— Extracted records —
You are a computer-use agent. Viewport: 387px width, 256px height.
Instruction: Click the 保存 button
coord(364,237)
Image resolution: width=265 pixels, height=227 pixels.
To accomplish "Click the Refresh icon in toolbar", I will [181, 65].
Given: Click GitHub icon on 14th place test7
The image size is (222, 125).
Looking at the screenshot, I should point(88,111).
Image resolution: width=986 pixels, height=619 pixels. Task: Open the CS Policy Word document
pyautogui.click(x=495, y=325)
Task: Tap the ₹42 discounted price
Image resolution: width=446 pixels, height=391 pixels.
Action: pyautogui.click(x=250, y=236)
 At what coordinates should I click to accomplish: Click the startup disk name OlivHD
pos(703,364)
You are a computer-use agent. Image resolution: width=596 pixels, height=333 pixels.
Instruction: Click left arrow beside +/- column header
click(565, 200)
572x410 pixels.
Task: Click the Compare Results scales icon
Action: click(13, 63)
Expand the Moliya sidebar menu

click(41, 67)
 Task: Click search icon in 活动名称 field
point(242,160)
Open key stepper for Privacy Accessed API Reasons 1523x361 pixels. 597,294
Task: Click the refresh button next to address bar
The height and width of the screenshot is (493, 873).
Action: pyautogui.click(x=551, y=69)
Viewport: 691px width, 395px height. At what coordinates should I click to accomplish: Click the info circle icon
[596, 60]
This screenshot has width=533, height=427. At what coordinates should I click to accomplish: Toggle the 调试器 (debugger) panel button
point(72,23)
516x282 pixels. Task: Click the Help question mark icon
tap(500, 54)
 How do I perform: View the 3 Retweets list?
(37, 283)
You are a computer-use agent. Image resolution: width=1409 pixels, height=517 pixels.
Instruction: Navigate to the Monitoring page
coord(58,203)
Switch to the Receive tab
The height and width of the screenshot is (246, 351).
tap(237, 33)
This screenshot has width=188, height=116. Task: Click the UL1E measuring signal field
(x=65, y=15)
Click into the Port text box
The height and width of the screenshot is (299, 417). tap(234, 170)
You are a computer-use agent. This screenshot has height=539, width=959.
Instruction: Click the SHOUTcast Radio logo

— Your instructions —
All lines from the start of the entries through the line where "You are a computer-use agent. Image resolution: width=596" sits should be duplicated exactly, with nothing else in the output.

— Reply to the exercise —
You are a computer-use agent. Viewport: 387px width, 256px height.
Instruction: Click the 保存 button
coord(364,237)
Image resolution: width=265 pixels, height=227 pixels.
To accomplish "Click the Refresh icon in toolbar", I will [181, 65].
Given: Click GitHub icon on 14th place test7
The image size is (222, 125).
Looking at the screenshot, I should point(88,111).
Image resolution: width=986 pixels, height=619 pixels. Task: Open the CS Policy Word document
pyautogui.click(x=495, y=325)
Task: Tap the ₹42 discounted price
Image resolution: width=446 pixels, height=391 pixels.
Action: pyautogui.click(x=250, y=236)
 At what coordinates should I click to accomplish: Click the startup disk name OlivHD
pos(703,364)
You are a computer-use agent. Image resolution: width=596 pixels, height=333 pixels.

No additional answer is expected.